The backbone planting will tend to be evergreen and aucubas, known as Japanese laurels, are excellent because they establish themselves quickly but don’t become ugly in later years. They can be cut back hard and survive. ‘Rozannie’ has luscious mid-green leaves sharply toothed round the edges. The most commonly grown one, ’Crotonifolia’, has yellow-spotted green leaves that will light up dark shade. You could also use the Highclere holly, Ilex x altaclerensis ‘Golden King’, which has variegated green and yellow foliage. It’s faster growing and less prickly-leafed than English holly (I. aquifolium), or the self-fertile almost spineless female form, Ilex aquifolium 'J.C. van Tol' which will produce bright red berries from autumn through the winter, if they are not devoured by the birds! Ilex aquifolium 'Argentea Marginata' is a prickly beauty, with glossy silver margined deep green leaves and bright red berries, although you will need a male holly nearby for pollination to have berries. For a more formal look you can train and clip these plants to create lollipops.

Underplant your shady areas with hardy ferns such as polypodiums, polystichums and dryopteris. Of these Dryopteris filix-mas is the most shade tolerant, and there’s a crested form called ‘Cristata’. The new crosiers of dryopteris unfurl in late April, coinciding with our native bluebell (Hyacinthoides non-scripta). Add small periwinkles, named forms of Vinca minor, because they create a tight mesh of roots. ‘Bowles Variety (syn.’ ‘La Grave’) has green foliage and purple-blue flowers. Vinca minor f. alba 'Gertrude Jekyll’ is a delight in shade with its pure white flowers and green foliage. 'Ralph Shugert’ has violet flowers and yellow-margined green leaves.
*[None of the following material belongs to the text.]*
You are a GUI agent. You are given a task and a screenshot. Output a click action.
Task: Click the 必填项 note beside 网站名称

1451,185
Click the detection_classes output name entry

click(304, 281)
Euphorbia amygdaloides var. robbiae, a creeping substantial spring-flowering euphorbia with rounded heads of yellow flower, pachysandra and Pulmonaria 'Sissinghurst White' will also all tolerate shade and thrive once established.





Partial Shade

Most plants tolerate partial shade, and many deciduous spring-flowering shrubs enjoy it. Some of the easiest viburnums are early flowering and scented. They include the deciduous V. x juddii, a smaller rounded shrub with dark green leaves and rounded heads of pink-budded white flowers that typically appear in April and May. V. x burkwoodii is more evergreen with glossier foliage, and it’s larger, and it flowers earlier. Sometimes the flowers appear by January.
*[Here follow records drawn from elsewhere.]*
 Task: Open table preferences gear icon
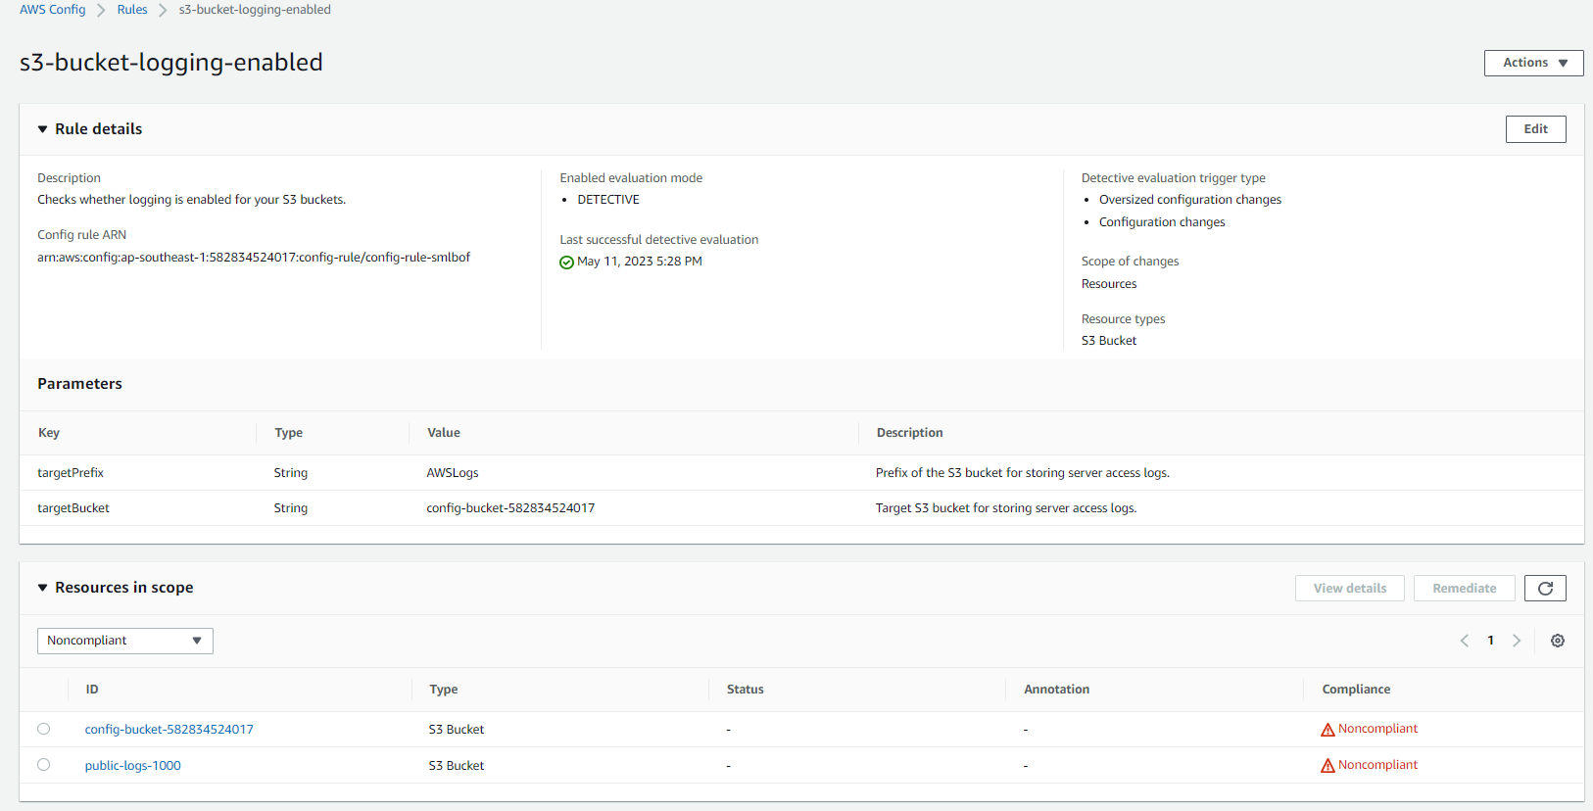(x=1557, y=641)
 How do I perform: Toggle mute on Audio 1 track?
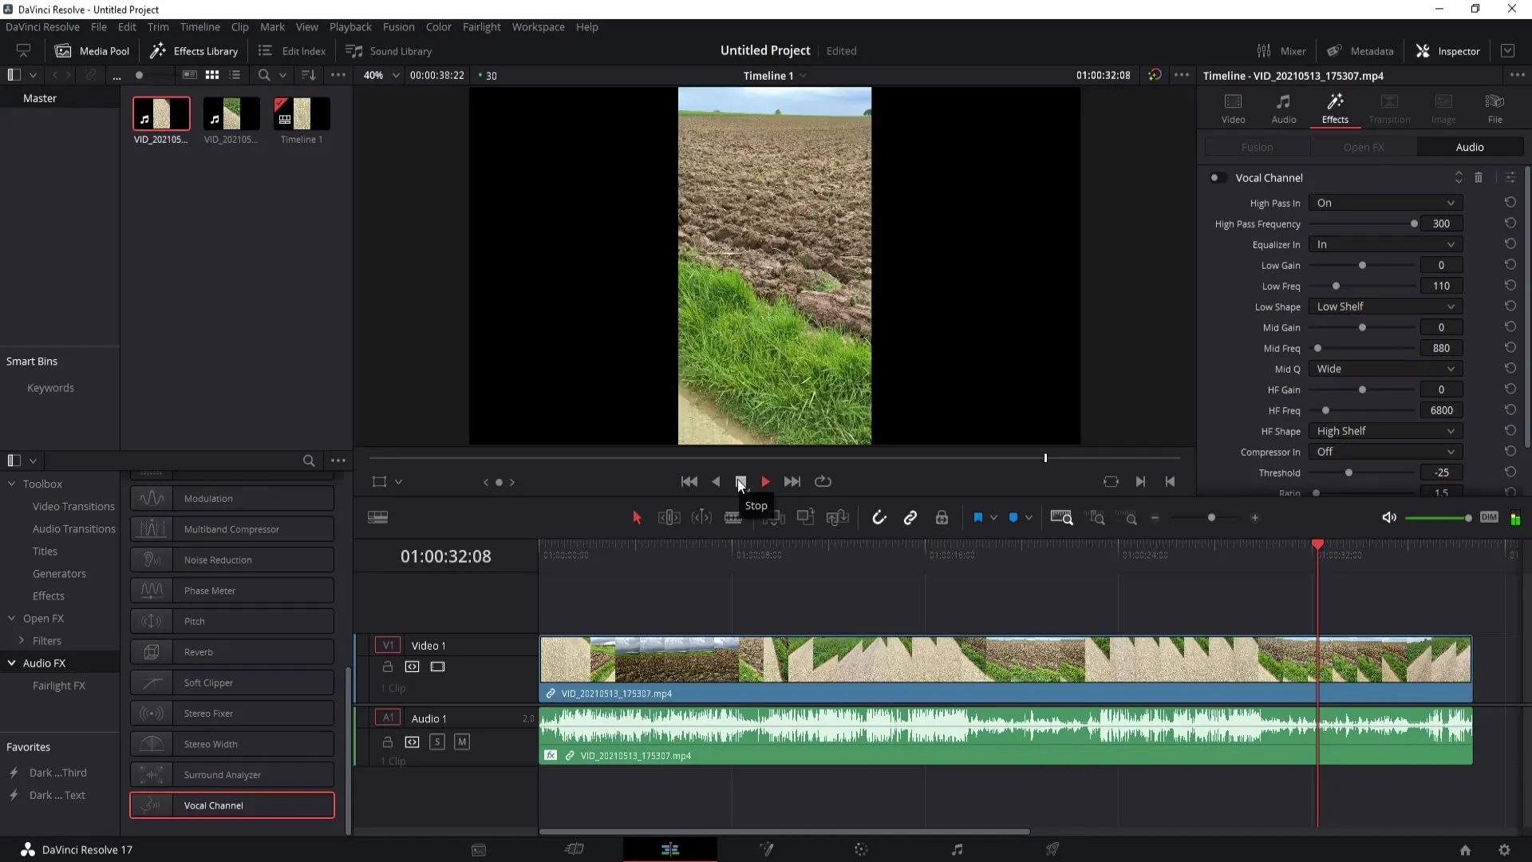pos(461,741)
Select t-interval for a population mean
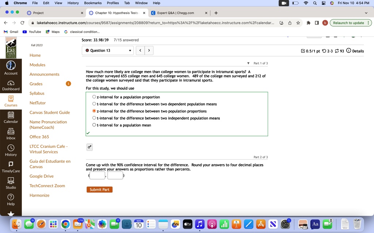The height and width of the screenshot is (233, 374). (x=94, y=125)
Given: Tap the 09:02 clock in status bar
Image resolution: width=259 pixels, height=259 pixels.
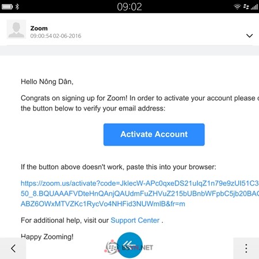Looking at the screenshot, I should (x=130, y=7).
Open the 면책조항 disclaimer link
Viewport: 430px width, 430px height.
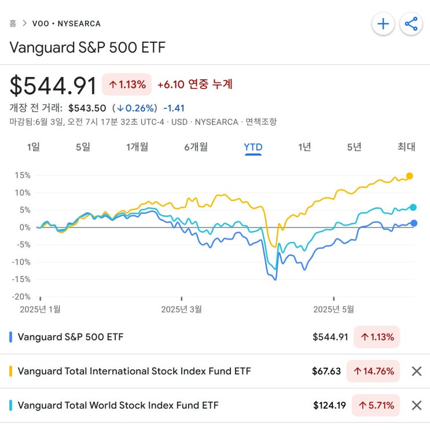tap(261, 122)
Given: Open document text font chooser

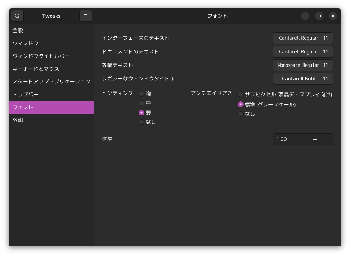Looking at the screenshot, I should coord(303,52).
You could also use Ribes sanguineum, the flowering currant. ‘Elkington's White’ is a newer introduction, with an irresistible hint of green to the flowers, and ‘Pulborough Scarlet’ is a strident pink-red with fresh green leaves that join in once the flowers begin. Forsythia is often maligned but don’t write it off as it is tough, low maintenance and can lift you spirits on a dark dank day like nothing else.'Lynwood Variety' is probably the most popular variety with masses of bright yellow open flowers smothering the bare branches between February to April, brightening up a shadier spot. F.× intermedia ‘Week End’ and Forsythia × intermedia 'Goldrausch' are equally reliable and striking, with glorious buttercup yellow blooms for the spring garden. Perfect for the shrub border or why not grow it as a hedge.



Flowering quince or chaenomeles is a spiky spreading deciduous shrub that has a profusion of beautiful blooms in early spring, before the glossy dark green leaves appear. ‘Geisha Girl’ has semi double salmon-pink flowers, and 'Crimson and Gold' has striking cup-shaped, bright red flowers with conspicuous yellow centres followed by aromatic, greenish-yellow fruit which can be eaten once cooked. Happy in the middle of a shrub border but often trained along a wall to really be appreciated. Spring woodlanders, low-growing plants that flower in April, and spring bulbs that naturalise, will all thrive under deciduous shrubs.

Slopes

These are difficult areas to garden on, but if the slope gets a reasonable amount of sunshine, ground cover roses can work really well - and they are healthy and floriferous. They need trimming back once a year but many use a hedge trimmer. The Flower Carpet roses are all excellent and there are pink and white forms. The County Series, including the white ‘Kent’ and the pink semi-double ‘Surrey’ are equally good. No deadheading, feeding or spraying is required because all these roses are bombproof.